Selected passage:
▶

Irene Virag, associate dean of the School of Communication and Journalism (SoCJ) and undergraduate program director, will be inducted into the Long Island Journalism Hall of Fame this summer.
Virag won a Pulitzer Prize as a member of the Newsday team that chronicled the story of Baby Jane Doe, an infant with spina bifida, and the political struggle over her treatment. She was also a Pulitzer finalist for feature writing and a Nieman Fellow at Harvard University. She was inducted into the Garden Writers Hall of Fame and was named a “Great American Gardener” by the American Horticultural Society, which honored her with its national award for inspirational garden writing. She is a 10-time winner of the New York Newswomen’s Club Front Page Award.
A founding faculty member of the School of Communication and Journalism, Virag teaches narrative and magazine writing. As part of the SoCJ’s leadership team, she has helped the school launch four degree programs in the past three years, and she serves as the main academic advisor to undergraduate students.

◀

Information supplied:
▶

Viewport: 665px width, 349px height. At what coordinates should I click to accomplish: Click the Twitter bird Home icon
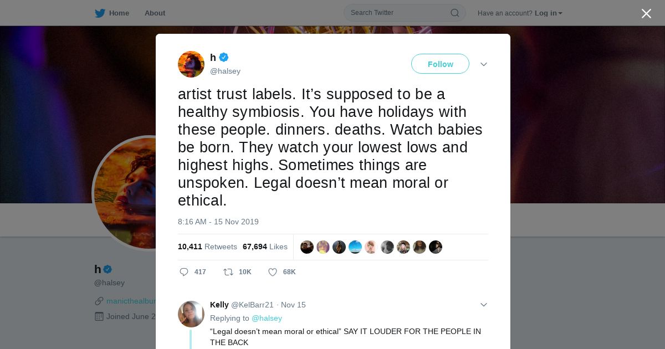pyautogui.click(x=100, y=13)

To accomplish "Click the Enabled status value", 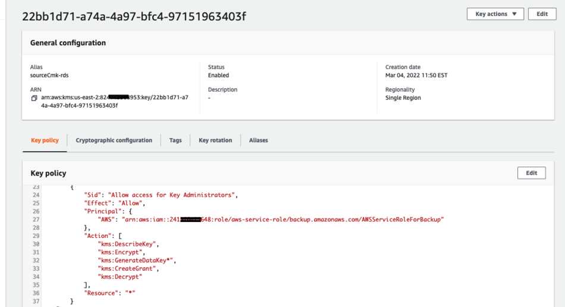I will pyautogui.click(x=218, y=76).
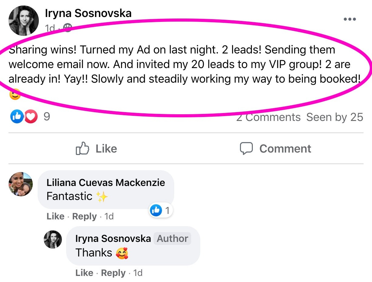Like Iryna's Thanks reply
The width and height of the screenshot is (372, 282).
(84, 273)
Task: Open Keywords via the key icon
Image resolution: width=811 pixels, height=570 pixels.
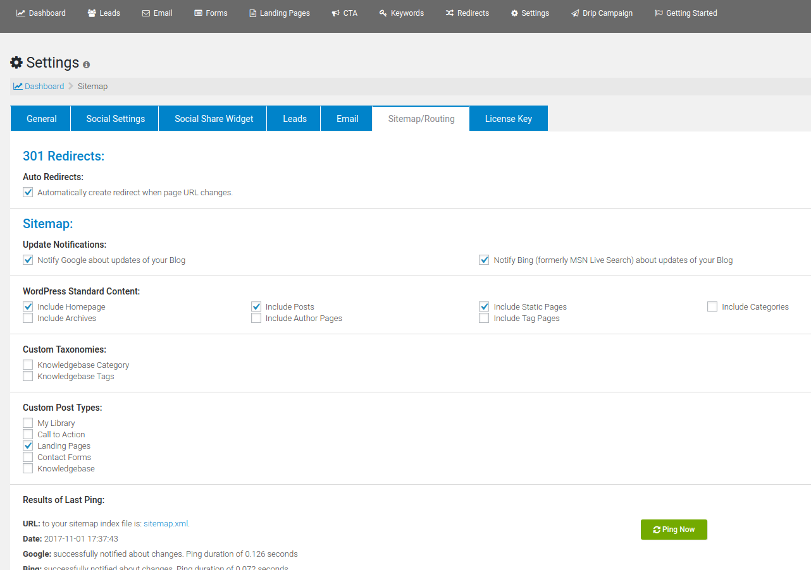Action: coord(383,13)
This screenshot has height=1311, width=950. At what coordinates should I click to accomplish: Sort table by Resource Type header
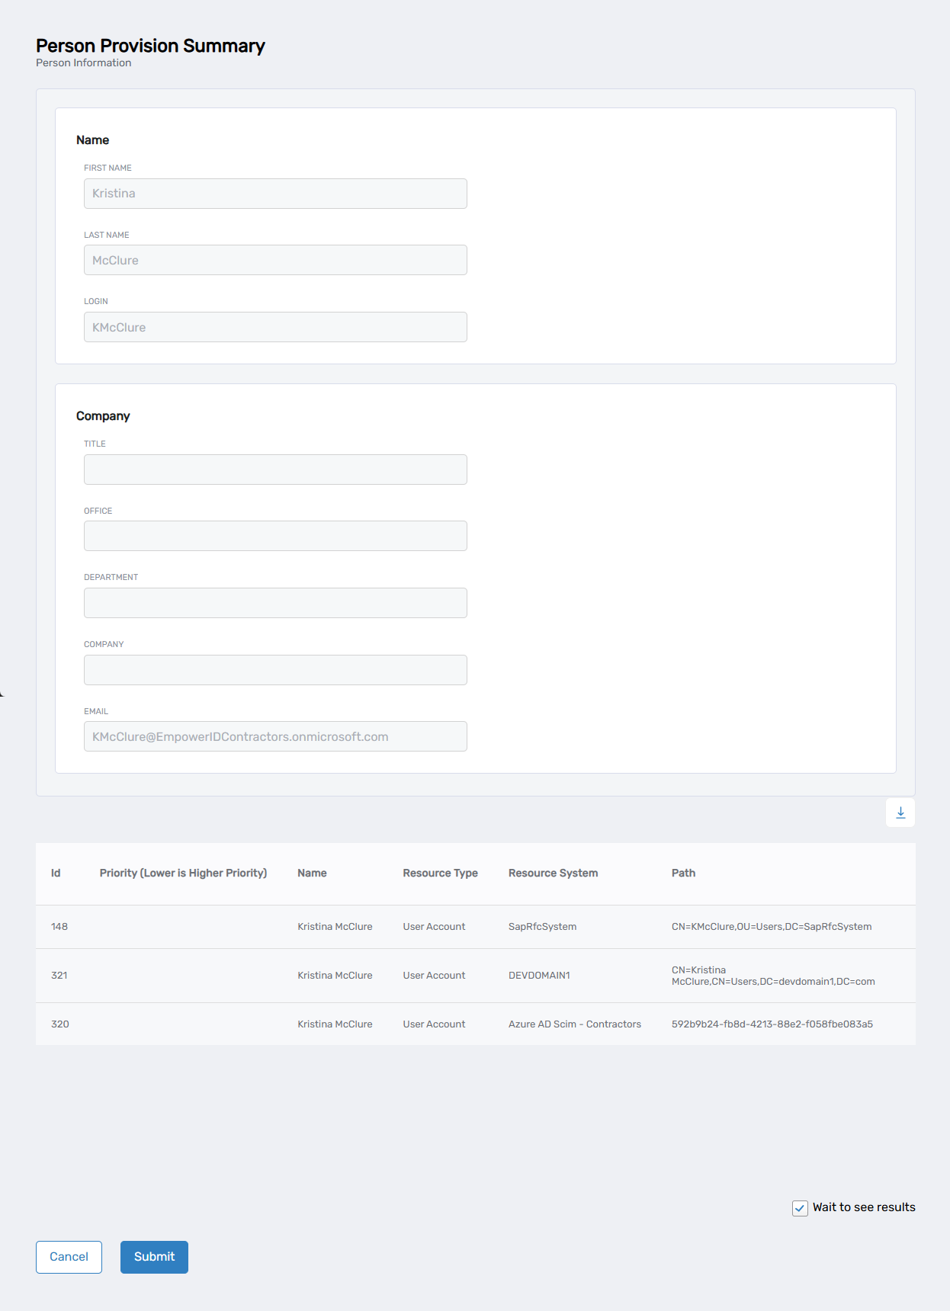coord(440,873)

◀

Tasks:
1. Translate this sentence from the profile of Irene Virag into Spanish: "She is a 10-time winner of the New York Newswomen’s Club Front Page Award."
2. Continue the profile of Irene Virag after its final sentence.

Expected outputs:
1. Ha ganado diez veces el Front Page Award del New York Newswomen’s Club.

2.
“Irene’s reporting is thoughtful, courageous and deeply compassionate. The stories she has told throughout her career have helped to shine light on issues that have transformed lives and sparked important conversations — about women’s health, about politics and public health, and about our ecosystem,” said Laura Lindenfeld, dean of the School of Communication and Journalism and executive director of the Alda Center for Communicating Science. “Now, she generously shares her gifts and her knowledge with her colleagues and students at Stony Brook. I am thrilled that her contributions to journalism are being recognized in this way.”
The Hall of Fame induction ceremony will take place this summer as part of the Press Club of Long Island’s Media Awards Banquet. The Press Club of Long Island is a professional chapter of the Society of Professional Journalists.
Virag is the fourth SoCJ instructor to be inducted.
At Stony Brook, Virag has taught and mentored hundreds of journalism students and supported in-depth student-journalism projects, including Stony Brook Transformed — a look at the efforts across campus to study, fight and persevere during the worst of the COVID-19 pandemic — and an exploration of the cultural and ecological importance of Long Island’s Great South Bay.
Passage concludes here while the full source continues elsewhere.